**WHAT NEEDS TO BE DONE**
Repeat every line from the one containing "Where should I click to: Click the Domzoom" down to the one containing "Open the Рекомендуемые", keeping both of those lines and copying each one word for word.

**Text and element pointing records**
--*--

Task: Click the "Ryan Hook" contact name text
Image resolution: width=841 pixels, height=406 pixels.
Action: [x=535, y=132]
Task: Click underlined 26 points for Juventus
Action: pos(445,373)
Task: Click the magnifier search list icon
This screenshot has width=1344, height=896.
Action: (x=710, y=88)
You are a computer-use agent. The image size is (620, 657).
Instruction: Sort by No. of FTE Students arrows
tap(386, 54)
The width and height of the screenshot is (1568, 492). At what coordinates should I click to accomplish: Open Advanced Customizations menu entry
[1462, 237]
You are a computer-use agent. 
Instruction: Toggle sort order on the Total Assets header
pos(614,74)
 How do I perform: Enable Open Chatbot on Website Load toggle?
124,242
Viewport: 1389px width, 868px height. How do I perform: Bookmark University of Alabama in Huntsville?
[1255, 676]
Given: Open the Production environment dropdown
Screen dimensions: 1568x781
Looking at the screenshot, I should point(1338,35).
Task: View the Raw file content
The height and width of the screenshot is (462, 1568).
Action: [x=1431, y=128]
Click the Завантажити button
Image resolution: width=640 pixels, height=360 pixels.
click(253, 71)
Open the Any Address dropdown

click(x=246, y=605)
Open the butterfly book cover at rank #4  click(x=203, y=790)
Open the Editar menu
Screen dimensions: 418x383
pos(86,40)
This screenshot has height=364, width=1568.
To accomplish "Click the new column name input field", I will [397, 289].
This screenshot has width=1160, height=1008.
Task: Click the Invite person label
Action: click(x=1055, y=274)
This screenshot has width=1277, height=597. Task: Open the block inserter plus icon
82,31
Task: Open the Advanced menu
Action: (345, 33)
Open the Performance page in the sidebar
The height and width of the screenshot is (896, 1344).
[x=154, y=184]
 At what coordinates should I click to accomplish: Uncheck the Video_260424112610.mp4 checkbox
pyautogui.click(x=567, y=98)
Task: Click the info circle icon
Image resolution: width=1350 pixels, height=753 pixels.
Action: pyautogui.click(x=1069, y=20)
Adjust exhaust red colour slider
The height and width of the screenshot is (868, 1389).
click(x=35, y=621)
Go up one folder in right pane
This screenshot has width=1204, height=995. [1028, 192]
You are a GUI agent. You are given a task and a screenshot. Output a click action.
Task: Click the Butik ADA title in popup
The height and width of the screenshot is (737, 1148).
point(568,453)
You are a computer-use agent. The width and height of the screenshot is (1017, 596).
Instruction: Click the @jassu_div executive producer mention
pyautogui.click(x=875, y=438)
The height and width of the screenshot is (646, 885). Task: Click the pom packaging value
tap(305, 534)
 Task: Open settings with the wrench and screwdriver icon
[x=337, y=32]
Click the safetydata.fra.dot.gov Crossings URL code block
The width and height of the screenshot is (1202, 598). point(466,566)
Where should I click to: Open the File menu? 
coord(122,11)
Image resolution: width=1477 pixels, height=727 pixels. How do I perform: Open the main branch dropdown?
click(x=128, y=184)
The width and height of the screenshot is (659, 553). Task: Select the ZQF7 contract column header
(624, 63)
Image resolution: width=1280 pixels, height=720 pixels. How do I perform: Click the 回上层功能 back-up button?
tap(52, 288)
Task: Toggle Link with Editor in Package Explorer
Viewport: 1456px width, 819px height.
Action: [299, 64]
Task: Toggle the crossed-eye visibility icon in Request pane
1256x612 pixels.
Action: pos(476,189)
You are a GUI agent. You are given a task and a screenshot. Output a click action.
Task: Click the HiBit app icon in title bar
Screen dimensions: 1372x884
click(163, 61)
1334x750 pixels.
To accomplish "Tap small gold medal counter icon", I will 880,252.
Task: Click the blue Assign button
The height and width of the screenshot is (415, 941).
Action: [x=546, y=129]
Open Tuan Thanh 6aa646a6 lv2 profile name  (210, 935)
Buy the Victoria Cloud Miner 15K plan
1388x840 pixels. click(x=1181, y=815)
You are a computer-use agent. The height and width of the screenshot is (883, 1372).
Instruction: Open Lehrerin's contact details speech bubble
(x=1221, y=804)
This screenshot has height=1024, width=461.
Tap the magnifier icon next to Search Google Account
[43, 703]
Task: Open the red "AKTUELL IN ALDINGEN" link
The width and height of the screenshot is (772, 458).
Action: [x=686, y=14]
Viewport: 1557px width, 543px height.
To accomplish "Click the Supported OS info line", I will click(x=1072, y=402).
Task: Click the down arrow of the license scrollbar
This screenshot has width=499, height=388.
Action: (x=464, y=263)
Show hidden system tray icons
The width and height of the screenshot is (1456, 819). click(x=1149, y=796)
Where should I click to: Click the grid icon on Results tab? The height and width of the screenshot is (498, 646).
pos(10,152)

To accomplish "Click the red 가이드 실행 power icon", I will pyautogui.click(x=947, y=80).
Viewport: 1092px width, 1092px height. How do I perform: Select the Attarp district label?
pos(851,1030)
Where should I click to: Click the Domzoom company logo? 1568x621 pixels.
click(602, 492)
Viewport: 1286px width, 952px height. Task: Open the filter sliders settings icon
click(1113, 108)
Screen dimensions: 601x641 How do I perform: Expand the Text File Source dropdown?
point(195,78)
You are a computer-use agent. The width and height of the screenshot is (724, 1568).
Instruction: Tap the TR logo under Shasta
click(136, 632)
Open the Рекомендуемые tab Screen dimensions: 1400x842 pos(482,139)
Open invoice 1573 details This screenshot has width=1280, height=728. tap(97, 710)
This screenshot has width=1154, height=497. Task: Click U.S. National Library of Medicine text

--*--

**RESULT OF THIS TASK**
Where should I click to: Click the Domzoom company logo? 1568x621 pixels.
click(602, 492)
Viewport: 1286px width, 952px height. Task: Open the filter sliders settings icon
click(1113, 108)
Screen dimensions: 601x641 How do I perform: Expand the Text File Source dropdown?
point(195,78)
You are a computer-use agent. The width and height of the screenshot is (724, 1568).
Instruction: Tap the TR logo under Shasta
click(136, 632)
Open the Рекомендуемые tab Screen dimensions: 1400x842 pos(482,139)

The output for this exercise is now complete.